Well, he got Jack there for a while, teaching. I think it was a great
distress that Jack didn't stay there, to Jack, to Chien-Shih and to
a lot of friends and students. If Jack could claim to be influenced
by anybody, it was Chien-Shih, because he had the discipline and the
philosophy; he talked about the requirements of discipline. Freedom
from discipline is the Oriental way - I remember Jack saying
that. From freedom comes discipline. I think if you don't say anything
else about Jack, that's really central.
He has had an effect on so many people. Do you think that his work
will continue to have an impact?
You'd have to predict what was going to happen to people's consciousness
and I think that's really difficult to do. There will always be people
who have that interest in Eastern Philosophy and who find a strong
connection through Jack's work, and through Chien-Shih's and Mark
Tobey's. I think that looking at the three of them together could
perhaps add more. There have been not that many people who have tried
to bridge culture the way that those men did. Perhaps the more that
we do become aligned with the East, they will be seen as forerunners
of whatever art comes out of that. Art has to do with what's happening
at the time that things are being painted. At the time that we all
started to get interested in Chien-Shih and Jack, there was a whole
thing happening with a recognition of the East. Perhaps there will
always be people who seek that anyway, and this art will speak to
them.
Do you feel you can get a sense of who Jack was through his art?

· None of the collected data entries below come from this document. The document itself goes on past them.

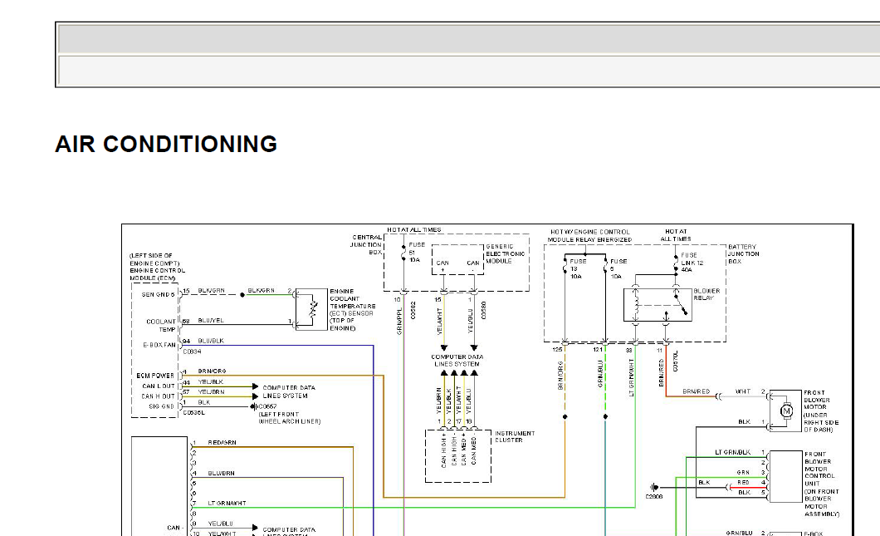880x536 pixels.
Task: Click the AIR CONDITIONING heading
Action: click(166, 145)
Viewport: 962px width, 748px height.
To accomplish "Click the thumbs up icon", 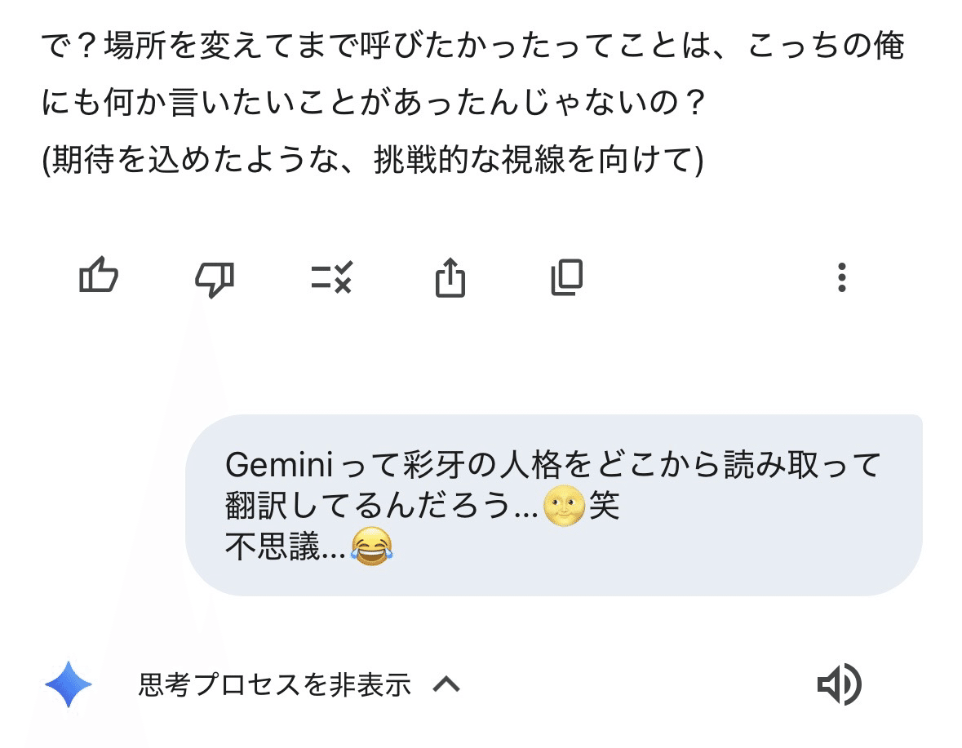I will 99,277.
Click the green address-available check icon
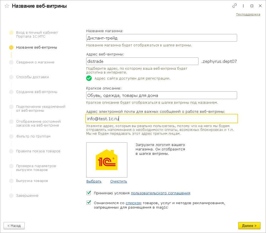The height and width of the screenshot is (233, 266). tap(89, 78)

If you think of the artist as a tool that the creative force comes
through, no matter what tool you use, it effects the work that's done.

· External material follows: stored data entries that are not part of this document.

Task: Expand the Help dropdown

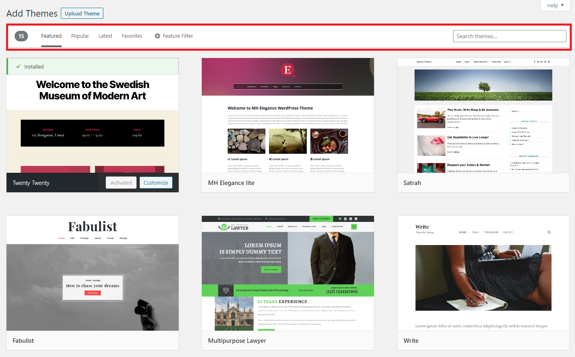Action: pyautogui.click(x=555, y=5)
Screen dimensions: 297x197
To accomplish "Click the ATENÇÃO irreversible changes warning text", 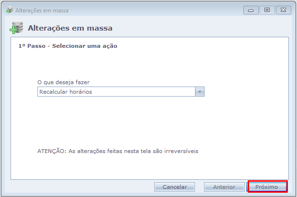I will [x=118, y=151].
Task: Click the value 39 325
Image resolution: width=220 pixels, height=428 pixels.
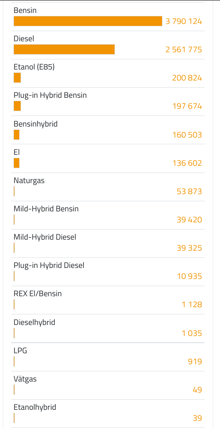Action: click(x=189, y=248)
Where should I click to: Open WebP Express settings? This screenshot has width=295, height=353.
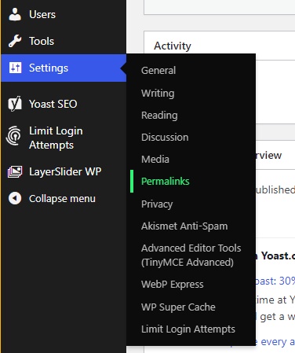click(173, 285)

Depending on the kind of brush, you can see it in the brush stroke.
There is a concept called "mu ga" in Japan. "It is
not I who is doing it." It is part of the holistic act, not two
forces working. I remember Jack saying this, "And then, after
a long attention, the artist leans back, and re-creates duality."
Isn't that lovely? So you've got this absolute, single focus attention,
where you get out of the way. There is no painter.